I jumped at its closeness. Arthur seemed to have materialized out of nowhere.
"Those two are always fighting," he said, his jaw quickly thrusting out and retracting like a turtle's.
"Parents and kids do," I replied quietly.
"They make me jittery," he went on. "People like that, you don't know what they're going to do."
"What do you mean?"
"People like that just go off suddenly," he said. "I've seen it happen."
I wondered if Arthur knew of some real trouble between Maggie and Brian or if he was projecting on them his own uneasy state of mind.
"Arthur, last night, when we were returning to Drama House, why did you tell us not to trust anyone?"
He didn't answer, just chewed a square yellow fingernail. His clothes smelled smoky. Farther down the hall was the door to the tower. I reasoned that he had slipped in there to have a cigarette, then emerged and surprised me. He probably knew all the nooks and crannies of the theater. According to my mother, it isn't the CIA who knows the secrets of the world, but building custodians and hairdressers.

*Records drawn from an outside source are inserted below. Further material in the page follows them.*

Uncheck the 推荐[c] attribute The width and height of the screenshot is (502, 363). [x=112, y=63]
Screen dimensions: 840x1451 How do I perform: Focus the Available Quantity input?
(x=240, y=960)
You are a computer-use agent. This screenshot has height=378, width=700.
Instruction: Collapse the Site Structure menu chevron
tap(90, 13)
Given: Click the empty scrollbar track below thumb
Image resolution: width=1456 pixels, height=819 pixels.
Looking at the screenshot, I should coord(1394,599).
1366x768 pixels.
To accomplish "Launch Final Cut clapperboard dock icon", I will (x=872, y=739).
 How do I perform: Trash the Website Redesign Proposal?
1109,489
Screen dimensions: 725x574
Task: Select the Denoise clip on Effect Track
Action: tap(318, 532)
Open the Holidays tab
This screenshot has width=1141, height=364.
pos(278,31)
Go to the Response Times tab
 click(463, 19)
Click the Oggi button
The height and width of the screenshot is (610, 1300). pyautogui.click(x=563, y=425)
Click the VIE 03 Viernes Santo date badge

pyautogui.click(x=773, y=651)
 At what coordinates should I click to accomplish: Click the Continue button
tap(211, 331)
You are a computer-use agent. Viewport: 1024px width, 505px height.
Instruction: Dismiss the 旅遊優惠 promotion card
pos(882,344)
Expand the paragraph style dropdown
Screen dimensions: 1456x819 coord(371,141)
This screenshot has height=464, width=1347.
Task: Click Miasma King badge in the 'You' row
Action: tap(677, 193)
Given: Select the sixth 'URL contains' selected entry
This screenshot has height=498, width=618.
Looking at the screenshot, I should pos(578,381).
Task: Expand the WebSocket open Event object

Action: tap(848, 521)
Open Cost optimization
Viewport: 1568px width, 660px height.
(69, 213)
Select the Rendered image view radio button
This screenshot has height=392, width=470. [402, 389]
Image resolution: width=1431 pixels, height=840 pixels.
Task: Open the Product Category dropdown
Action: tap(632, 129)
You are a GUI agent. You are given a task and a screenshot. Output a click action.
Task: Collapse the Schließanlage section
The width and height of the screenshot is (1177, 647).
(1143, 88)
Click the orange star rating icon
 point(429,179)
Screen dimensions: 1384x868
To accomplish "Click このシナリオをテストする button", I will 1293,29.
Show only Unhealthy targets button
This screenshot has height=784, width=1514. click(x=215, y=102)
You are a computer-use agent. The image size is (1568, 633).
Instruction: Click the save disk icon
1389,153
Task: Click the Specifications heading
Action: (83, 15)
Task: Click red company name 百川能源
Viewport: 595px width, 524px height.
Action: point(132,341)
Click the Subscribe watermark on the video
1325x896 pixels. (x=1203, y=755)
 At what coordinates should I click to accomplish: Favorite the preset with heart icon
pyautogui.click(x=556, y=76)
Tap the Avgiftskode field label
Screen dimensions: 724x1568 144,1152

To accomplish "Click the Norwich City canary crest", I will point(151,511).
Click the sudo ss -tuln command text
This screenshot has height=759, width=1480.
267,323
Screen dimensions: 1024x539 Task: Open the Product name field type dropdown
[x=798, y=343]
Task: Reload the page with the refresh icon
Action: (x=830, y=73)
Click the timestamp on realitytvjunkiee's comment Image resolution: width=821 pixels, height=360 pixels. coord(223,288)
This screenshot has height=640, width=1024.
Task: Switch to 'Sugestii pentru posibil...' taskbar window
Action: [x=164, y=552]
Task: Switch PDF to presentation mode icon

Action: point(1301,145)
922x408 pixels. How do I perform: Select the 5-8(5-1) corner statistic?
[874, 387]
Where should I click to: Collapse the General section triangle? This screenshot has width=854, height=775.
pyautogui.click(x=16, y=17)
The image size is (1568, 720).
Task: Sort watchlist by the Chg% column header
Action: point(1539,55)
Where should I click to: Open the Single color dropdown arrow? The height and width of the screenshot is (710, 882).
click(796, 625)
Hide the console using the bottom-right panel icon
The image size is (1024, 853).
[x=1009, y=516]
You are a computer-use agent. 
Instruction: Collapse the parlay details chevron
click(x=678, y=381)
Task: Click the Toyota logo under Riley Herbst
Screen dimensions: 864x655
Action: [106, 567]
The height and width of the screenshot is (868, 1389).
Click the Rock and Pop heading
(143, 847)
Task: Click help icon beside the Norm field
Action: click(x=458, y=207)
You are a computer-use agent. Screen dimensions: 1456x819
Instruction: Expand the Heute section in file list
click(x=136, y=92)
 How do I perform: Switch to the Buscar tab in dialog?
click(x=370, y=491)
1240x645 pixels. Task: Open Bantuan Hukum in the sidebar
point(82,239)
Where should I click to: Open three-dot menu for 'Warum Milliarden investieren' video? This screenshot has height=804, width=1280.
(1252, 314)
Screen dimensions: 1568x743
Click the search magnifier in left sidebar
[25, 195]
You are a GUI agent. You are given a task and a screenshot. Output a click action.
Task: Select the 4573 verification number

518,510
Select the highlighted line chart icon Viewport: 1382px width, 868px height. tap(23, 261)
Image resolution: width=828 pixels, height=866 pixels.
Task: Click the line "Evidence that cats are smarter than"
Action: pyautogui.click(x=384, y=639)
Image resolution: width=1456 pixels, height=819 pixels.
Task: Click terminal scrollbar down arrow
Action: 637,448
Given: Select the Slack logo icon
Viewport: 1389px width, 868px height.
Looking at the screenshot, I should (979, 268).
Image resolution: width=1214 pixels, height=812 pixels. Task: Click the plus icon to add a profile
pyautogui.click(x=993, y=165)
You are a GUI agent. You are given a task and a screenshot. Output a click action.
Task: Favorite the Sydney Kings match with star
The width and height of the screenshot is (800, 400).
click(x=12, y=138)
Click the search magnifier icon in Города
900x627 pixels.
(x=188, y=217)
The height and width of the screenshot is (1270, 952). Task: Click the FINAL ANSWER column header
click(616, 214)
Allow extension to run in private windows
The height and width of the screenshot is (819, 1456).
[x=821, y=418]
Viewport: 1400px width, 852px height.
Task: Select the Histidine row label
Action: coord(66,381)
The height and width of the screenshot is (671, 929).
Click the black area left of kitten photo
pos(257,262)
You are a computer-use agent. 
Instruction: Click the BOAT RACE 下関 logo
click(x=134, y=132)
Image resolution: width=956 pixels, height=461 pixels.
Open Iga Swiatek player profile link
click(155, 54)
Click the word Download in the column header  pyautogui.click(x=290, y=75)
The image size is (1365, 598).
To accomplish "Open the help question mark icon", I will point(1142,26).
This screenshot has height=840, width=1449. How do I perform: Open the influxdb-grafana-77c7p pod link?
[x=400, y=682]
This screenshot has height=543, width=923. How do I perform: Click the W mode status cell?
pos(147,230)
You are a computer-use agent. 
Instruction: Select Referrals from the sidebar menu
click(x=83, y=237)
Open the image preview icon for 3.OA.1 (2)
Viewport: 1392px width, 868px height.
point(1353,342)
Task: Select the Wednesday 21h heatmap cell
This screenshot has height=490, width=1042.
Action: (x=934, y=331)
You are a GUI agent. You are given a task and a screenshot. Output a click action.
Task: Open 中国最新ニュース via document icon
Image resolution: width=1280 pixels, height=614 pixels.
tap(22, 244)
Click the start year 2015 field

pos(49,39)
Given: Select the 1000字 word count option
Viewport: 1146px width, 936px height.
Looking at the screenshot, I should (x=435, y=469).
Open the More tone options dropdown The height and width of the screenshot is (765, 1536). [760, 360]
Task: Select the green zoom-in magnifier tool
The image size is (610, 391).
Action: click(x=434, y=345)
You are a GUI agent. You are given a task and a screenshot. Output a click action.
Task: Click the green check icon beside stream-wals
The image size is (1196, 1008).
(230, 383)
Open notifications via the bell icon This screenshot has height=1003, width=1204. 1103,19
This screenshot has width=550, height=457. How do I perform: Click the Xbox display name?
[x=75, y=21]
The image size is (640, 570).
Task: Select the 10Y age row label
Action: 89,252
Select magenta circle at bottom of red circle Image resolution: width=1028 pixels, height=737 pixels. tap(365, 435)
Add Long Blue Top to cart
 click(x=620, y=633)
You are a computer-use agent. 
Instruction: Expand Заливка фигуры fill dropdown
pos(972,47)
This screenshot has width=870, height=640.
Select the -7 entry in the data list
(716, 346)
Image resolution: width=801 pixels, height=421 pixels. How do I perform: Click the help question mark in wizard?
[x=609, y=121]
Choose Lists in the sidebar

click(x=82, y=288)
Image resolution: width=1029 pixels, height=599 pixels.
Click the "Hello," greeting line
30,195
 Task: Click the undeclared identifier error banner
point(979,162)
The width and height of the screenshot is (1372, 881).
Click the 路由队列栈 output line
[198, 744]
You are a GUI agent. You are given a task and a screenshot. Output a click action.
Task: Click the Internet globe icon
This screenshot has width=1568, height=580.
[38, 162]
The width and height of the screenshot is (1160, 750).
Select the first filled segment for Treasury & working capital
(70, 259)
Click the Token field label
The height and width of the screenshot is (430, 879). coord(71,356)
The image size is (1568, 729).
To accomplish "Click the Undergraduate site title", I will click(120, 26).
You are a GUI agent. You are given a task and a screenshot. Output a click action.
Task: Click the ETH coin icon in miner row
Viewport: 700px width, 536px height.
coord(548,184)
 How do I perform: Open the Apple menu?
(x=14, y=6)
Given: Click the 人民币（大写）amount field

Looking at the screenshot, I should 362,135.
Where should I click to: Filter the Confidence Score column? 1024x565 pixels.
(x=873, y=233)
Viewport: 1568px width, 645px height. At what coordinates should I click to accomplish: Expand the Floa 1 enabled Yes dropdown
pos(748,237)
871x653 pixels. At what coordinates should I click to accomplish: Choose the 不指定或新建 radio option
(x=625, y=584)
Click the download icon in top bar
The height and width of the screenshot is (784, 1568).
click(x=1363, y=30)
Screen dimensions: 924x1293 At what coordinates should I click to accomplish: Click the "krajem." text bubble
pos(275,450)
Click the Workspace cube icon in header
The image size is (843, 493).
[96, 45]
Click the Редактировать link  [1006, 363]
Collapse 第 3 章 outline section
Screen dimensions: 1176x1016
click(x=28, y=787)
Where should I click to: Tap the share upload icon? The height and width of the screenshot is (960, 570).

"Have you worked at Stoddard long?" I asked.
"Long enough," he replied.
"Did you work here last summer? Were you around for last year's camp?"
He shoved nervous hands in his pockets. "No. I move in winter. Winter always makes me feel like I should be somewhere else. I came here last winter."
So he couldn't have observed something suspicious when my sister was killed. But he might have noticed some recent activities that would be useful for me to know.
"When the electricity went off yesterday, were you around?"
"I'm always around," he replied guardedly.
"Oh, I know, I know you do your job. I was just wondering if you saw anyone doing something he or she shouldn't. Or perhaps you saw one of the campers alone in the building, not with the group of us."
"You came back alone on Monday," Arthur noted.
Oh, good. He'd seen me being suspicious, and I hadn't even been aware of him.
"Anyone eke?"
"Paul and the weird girl."
"Arthur, do you have any idea who could be cutting the power?"
"No," he replied quickly. "I don't know nothing! I don't see nothing!"
"Okay, okay, no problem, I was just wondering."
He was too nervous and worried to provide information now, and the best thing for me to do was back off. But I had been around a lot of custodians in my life; I would slowly make him my friend.
"Where are we going?" I asked, two hours later.
"If it were up to me, California," Brian said, taking my lunch tray from me, setting it down at the base of a maple at the far end of the quadrangle. "But that's a long walk, so let's stop here."
The energy our troupe had shown earlier in the day had run out by lunchtime. Maggie didn't want kids returning to the dorms unsupervised, but she let us bring our lunches out on the quad and take a nap there, where she could keep an eye on us. Kids had scattered over the grass, some in the shade of tall, leafy trees, others basking in the sun.
Brian stretched out on the grass. I sat and rested my back against the maple's rough bark.
"The truth is, Jenny, there are two more long days til the weekend. Lots of stupid stuff is happening around here, and I have to deal with it. I need a reward—lunch with you."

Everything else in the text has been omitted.